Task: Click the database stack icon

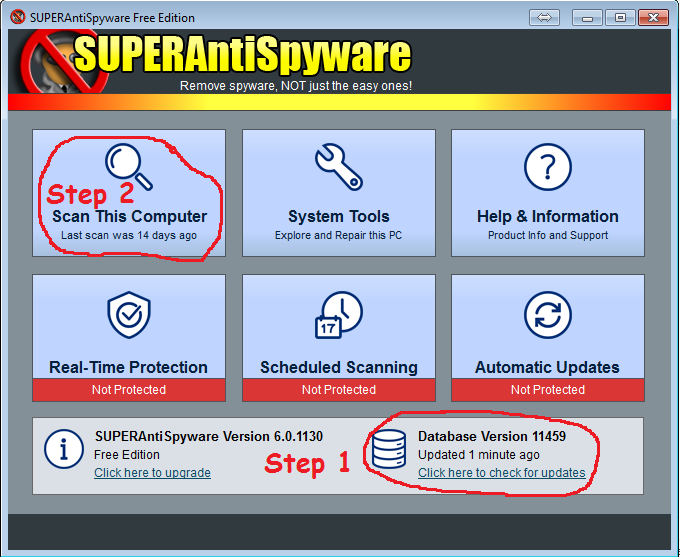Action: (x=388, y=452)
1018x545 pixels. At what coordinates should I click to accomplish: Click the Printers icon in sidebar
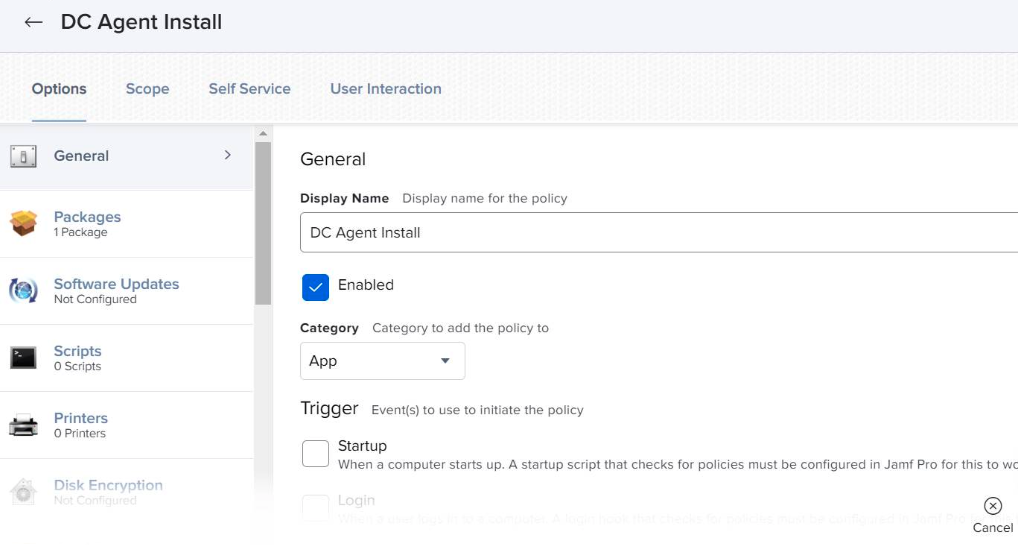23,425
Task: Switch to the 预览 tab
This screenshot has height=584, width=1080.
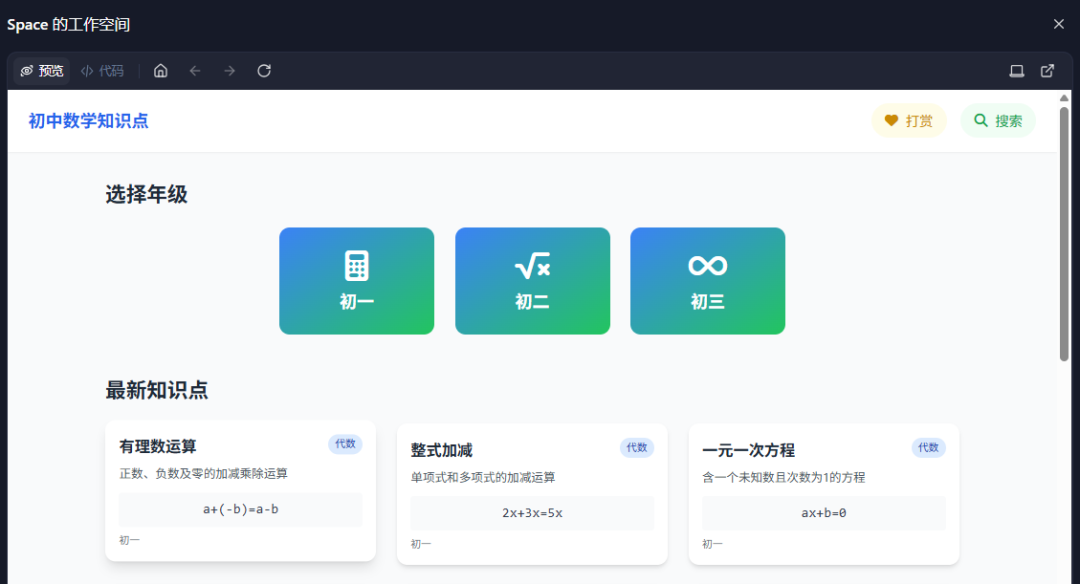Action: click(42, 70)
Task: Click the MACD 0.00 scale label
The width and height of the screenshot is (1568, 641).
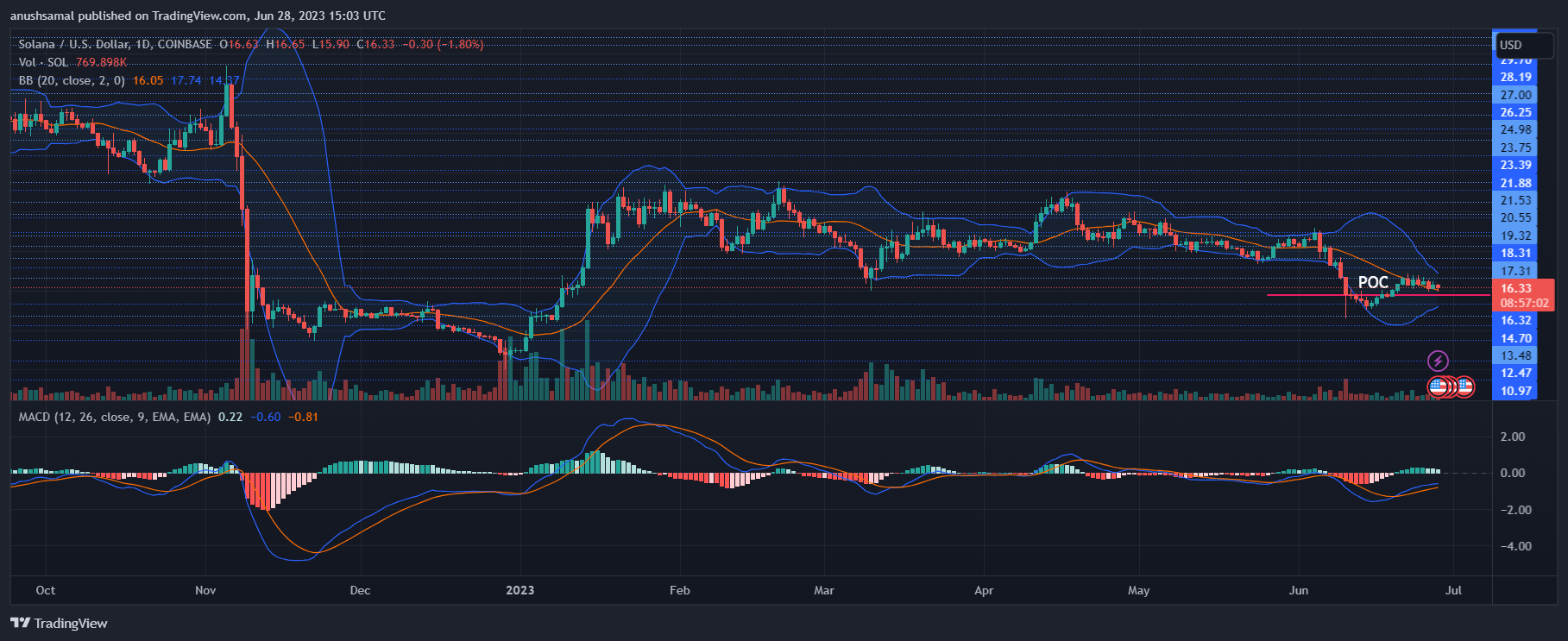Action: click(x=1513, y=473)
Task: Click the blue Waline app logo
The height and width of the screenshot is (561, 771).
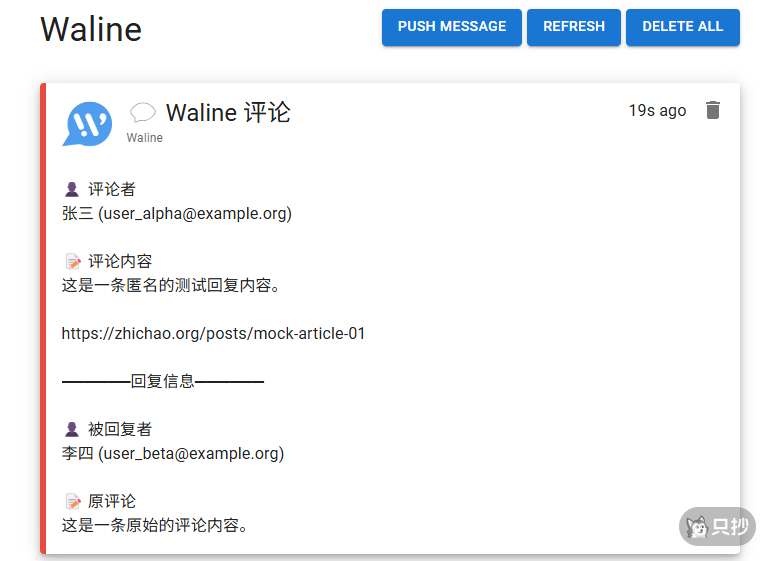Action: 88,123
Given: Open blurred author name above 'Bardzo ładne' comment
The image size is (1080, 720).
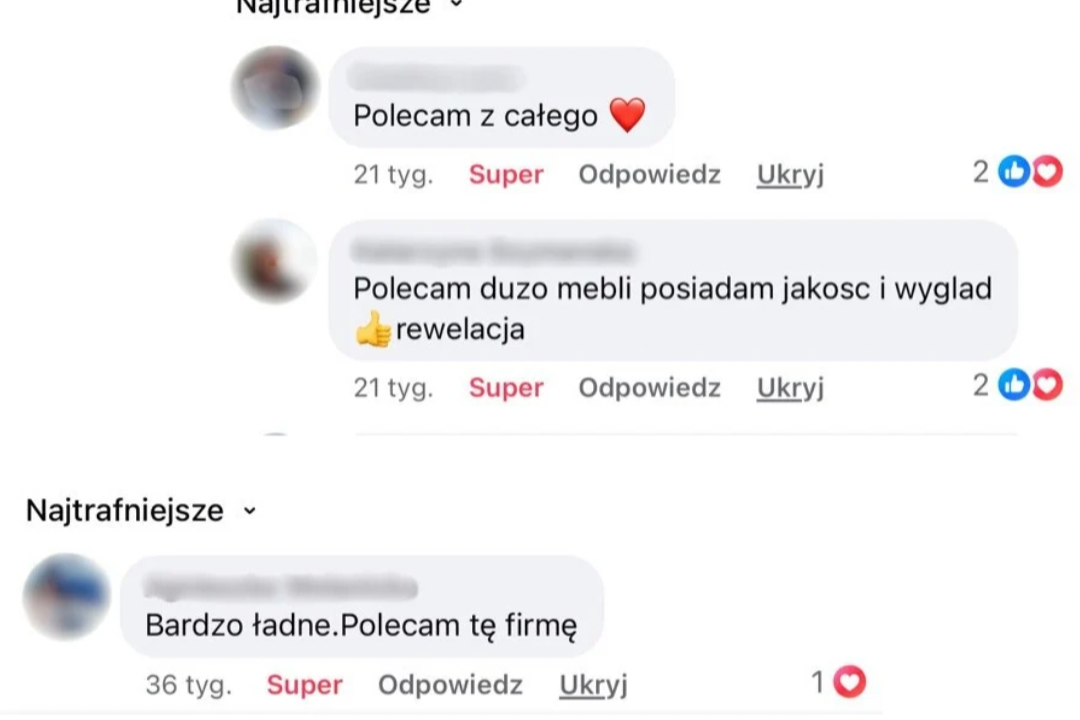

-- -- --

> Requirement: Every line of the listing is to be retyped exactly; pictures stay out.

> Finished exercise:
Task: Click the database stack icon

Action: (x=388, y=452)
1018x545 pixels. At what coordinates should I click to accomplish: Click the Printers icon in sidebar
23,425
Task: Switch to the 预览 tab
This screenshot has height=584, width=1080.
Action: click(42, 70)
Task: Click the MACD 0.00 scale label
The width and height of the screenshot is (1568, 641).
Action: click(x=1513, y=473)
Task: Click the blue Waline app logo
The height and width of the screenshot is (561, 771).
Action: 88,123
Given: Open blurred author name above 'Bardzo ładne' comment
The image size is (1080, 720).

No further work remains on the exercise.